**STATED TASK 1**:
Answer these questions using the blog post about a day job:
(a) What hours and days does the writer work at ConHugeCo?
(b) What arrangement over the summer helped the writer get Wild Hunt together?
(c) From an outsider's perspective, what does the writer think is the only thing with room to budge for stay-at-home parents?
**STATED TASK 2**:
Reproduce word for word the stretch of the blog post about a day job from "I’m still trying" through "crunch at ConHugeCo.".
-- Start of EXCERPTED TEXT --
16
Dec
09

Tales from the Gray Cubicle

Warning: Probably some whining ahead.

I’m still trying to figure out this whole day job thing. I work 10-6 M-F in a cubicle job for a large financial company (hereafter referred to as ConHugeCo). It’s not a job that has any connection to my writing (unless I want to start a new branch of Financial Fantasy), and it’s a fairly reliable one. When asked about it, I usually say that it brings in the groceries and pays for insurance, and that’s about the extent of it.

Realistically, something that takes up that much of my time has to have more of an impact than that. And at times like these — when the revisions are just not coming together and the deadline is starting to loom — the tension between time spent writing and time spent earning money becomes a lot more worrying. And, of course, now is when we’re hitting the end-of-the-year crunch at ConHugeCo.

Over the summer, I’ve been lucky enough to swing some flextime, which made the difference when it came to getting Wild Hunt together (and certainly made a difference for this particular book). But that’s not possible at this time of year, so I’m suddenly balancing a lot more work on a lot less time. When the workload at ConHugeCo increases to the point of overtime for everyone, the writing takes on two new aspects. If, as now, I write before I go in to work, then no matter what else happens I’ve got that on my internal record of Worthwhile Things I’ve Done Today. (And after dealing with small frustrations all day, knowing that I’ve finished a chapter really does help.) However, it also means that by the end of the day, I don’t have much brain left.

In a purely intellectual sense, I know that the solution is to pick myself up and get the damn work done anyway, no matter how I feel. After all, I still have the mental space to work out plots and notes during the day (and over lunch, and when I have two free minutes plus a blank sheet of paper), so therefore the potential is there. But (and here’s where the whining really comes in) after a week or two of this, all I want to do is curl up somewhere and read popcorn fiction until I fall asleep in my chair.

Not only is this not the right response if I want to get any work done, it’s also a very spoiled response. I have a day job, after all, and one that has not done me irreparable harm; why am I balking at a little more work? The whole thing seems to be a matter of getting my mind right.

So for writers or artists or musicians out there who are juggling their work with a day job: how do you get your mind right? Is it all a matter of time management — writing during breaks or on your commute, finding time where there was none before? Is there a particular outlook or approach that helps you? I’d also like to know how stay-at-home parents manage to balance that and creative work, because goddamn that’s a job and a half. (From an outsider’s perspective, it seems the only thing that has any room to budge would be sleep.)  Is it all just a matter of not enough hours in the day?


8 Responses to “Tales from the Gray Cubicle”
-- End of EXCERPTED TEXT --
-- Start of DATA EXCERPTS --
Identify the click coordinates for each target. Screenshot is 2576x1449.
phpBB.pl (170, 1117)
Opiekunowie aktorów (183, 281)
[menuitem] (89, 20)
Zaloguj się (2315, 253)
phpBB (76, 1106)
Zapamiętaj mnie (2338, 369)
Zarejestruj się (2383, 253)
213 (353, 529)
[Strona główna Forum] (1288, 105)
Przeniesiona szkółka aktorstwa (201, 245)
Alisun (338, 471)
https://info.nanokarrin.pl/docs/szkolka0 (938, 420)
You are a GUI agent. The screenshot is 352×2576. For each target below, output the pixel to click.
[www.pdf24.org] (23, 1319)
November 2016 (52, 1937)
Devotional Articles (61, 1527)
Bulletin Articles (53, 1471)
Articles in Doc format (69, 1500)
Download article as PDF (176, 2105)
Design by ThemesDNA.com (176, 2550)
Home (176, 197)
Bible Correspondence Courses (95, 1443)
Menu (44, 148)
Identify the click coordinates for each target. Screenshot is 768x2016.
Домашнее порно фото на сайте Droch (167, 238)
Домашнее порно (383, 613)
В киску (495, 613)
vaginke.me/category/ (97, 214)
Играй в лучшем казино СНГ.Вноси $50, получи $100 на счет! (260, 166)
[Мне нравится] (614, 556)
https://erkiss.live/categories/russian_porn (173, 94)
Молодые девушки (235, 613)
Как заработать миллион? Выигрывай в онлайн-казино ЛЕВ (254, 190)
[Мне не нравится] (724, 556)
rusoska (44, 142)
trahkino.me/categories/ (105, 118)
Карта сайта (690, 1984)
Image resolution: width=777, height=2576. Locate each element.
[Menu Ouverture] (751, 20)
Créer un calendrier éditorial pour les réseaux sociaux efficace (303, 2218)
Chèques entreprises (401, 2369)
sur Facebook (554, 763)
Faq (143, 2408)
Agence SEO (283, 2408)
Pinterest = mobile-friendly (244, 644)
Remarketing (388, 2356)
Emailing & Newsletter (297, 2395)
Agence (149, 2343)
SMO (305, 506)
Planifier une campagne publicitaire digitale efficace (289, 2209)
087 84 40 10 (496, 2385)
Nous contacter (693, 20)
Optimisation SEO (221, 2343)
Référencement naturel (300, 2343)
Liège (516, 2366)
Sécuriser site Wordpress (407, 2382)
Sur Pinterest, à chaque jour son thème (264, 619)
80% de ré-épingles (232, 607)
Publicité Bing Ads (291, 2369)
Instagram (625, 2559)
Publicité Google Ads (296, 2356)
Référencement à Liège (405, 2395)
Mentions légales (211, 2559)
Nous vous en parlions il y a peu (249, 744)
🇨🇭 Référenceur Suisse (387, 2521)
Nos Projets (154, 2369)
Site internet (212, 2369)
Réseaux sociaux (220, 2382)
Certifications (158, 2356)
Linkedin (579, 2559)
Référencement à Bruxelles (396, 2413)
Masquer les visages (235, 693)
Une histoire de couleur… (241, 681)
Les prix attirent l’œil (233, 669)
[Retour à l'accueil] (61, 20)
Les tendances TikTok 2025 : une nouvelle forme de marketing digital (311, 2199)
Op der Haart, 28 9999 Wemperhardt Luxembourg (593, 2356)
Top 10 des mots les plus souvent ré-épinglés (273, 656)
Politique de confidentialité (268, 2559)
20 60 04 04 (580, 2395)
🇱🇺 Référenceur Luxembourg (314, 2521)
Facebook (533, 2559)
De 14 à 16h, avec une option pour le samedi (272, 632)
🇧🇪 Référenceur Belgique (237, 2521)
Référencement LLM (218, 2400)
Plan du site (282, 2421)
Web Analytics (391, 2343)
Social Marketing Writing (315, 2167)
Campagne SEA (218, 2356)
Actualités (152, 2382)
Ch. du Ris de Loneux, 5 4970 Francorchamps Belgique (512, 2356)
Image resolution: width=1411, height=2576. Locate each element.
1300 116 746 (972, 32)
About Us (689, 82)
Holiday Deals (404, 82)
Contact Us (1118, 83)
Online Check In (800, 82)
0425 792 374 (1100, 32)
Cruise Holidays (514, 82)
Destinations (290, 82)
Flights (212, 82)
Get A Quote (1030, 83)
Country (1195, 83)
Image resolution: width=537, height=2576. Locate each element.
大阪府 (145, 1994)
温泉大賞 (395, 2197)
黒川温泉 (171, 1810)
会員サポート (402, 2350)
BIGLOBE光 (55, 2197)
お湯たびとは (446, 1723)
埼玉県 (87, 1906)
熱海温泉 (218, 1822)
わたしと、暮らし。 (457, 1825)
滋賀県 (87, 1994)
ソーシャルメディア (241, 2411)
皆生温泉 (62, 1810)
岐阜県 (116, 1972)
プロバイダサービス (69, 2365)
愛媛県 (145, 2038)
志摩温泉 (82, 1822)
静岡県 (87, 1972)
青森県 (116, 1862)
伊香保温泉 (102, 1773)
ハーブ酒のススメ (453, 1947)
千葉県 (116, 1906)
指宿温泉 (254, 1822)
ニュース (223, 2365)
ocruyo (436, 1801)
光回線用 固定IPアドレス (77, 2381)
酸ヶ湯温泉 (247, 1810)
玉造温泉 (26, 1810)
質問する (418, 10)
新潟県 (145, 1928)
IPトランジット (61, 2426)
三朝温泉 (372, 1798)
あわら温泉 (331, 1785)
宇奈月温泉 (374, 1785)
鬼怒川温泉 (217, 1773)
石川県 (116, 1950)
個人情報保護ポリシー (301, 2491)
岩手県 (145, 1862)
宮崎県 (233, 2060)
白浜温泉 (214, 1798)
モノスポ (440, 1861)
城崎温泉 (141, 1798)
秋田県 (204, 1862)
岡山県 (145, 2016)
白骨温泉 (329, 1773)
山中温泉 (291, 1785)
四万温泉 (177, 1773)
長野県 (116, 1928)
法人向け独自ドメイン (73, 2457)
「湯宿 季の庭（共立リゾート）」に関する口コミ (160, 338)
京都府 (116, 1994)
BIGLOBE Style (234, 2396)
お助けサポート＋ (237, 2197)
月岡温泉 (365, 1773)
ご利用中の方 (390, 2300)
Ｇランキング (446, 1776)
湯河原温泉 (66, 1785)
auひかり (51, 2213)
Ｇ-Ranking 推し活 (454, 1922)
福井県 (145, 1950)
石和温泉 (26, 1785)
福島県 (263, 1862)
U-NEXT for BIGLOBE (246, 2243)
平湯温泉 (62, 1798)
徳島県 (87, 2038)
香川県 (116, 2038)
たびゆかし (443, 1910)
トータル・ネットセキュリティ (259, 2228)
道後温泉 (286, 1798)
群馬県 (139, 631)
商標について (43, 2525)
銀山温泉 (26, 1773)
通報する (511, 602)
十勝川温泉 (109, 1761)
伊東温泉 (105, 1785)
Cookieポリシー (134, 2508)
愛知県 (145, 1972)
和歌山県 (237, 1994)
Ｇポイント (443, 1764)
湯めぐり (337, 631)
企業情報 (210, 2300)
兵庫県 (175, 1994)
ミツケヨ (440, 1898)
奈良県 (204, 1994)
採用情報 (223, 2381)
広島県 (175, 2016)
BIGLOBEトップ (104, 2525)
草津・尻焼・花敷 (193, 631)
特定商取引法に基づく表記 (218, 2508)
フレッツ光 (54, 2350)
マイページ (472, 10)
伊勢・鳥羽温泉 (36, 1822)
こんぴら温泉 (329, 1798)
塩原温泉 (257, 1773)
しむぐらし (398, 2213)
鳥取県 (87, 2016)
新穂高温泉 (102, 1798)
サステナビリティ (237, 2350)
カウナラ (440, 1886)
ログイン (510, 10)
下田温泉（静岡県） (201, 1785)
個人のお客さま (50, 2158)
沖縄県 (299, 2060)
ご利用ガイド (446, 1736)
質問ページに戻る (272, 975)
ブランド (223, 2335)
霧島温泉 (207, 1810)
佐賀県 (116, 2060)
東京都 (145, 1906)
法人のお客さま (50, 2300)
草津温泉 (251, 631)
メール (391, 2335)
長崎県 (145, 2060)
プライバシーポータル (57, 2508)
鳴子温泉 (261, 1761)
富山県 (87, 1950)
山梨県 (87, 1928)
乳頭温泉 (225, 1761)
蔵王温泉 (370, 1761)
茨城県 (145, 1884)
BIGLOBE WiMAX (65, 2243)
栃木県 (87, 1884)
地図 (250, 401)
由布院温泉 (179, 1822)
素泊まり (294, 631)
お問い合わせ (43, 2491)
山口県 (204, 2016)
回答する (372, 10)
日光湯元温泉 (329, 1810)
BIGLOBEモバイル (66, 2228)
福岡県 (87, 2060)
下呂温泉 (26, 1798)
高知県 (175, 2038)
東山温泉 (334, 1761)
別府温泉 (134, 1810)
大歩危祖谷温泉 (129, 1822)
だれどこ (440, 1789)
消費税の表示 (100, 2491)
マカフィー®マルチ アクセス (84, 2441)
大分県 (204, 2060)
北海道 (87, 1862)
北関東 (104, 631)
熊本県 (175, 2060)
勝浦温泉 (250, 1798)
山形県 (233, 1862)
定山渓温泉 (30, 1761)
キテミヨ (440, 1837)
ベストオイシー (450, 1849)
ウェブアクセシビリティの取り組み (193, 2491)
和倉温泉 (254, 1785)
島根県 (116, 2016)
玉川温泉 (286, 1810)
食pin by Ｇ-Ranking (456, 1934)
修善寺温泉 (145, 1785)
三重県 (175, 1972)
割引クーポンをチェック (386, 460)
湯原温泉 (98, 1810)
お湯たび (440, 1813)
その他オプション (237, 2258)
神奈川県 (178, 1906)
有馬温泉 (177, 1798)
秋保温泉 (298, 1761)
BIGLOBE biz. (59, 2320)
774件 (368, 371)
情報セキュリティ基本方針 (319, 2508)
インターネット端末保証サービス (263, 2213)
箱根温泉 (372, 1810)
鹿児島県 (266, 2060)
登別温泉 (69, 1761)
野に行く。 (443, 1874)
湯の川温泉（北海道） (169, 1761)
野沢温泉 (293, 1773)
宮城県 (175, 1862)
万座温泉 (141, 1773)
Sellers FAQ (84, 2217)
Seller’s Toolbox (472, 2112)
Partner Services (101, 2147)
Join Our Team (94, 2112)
-- End of DATA EXCERPTS --
**FINISHED ANSWER 1**:
(a) 10-6, Monday through Friday.
(b) Flextime.
(c) Sleep.

**FINISHED ANSWER 2**:
I’m still trying to figure out this whole day job thing. I work 10-6 M-F in a cubicle job for a large financial company (hereafter referred to as ConHugeCo). It’s not a job that has any connection to my writing (unless I want to start a new branch of Financial Fantasy), and it’s a fairly reliable one. When asked about it, I usually say that it brings in the groceries and pays for insurance, and that’s about the extent of it.

Realistically, something that takes up that much of my time has to have more of an impact than that. And at times like these — when the revisions are just not coming together and the deadline is starting to loom — the tension between time spent writing and time spent earning money becomes a lot more worrying. And, of course, now is when we’re hitting the end-of-the-year crunch at ConHugeCo.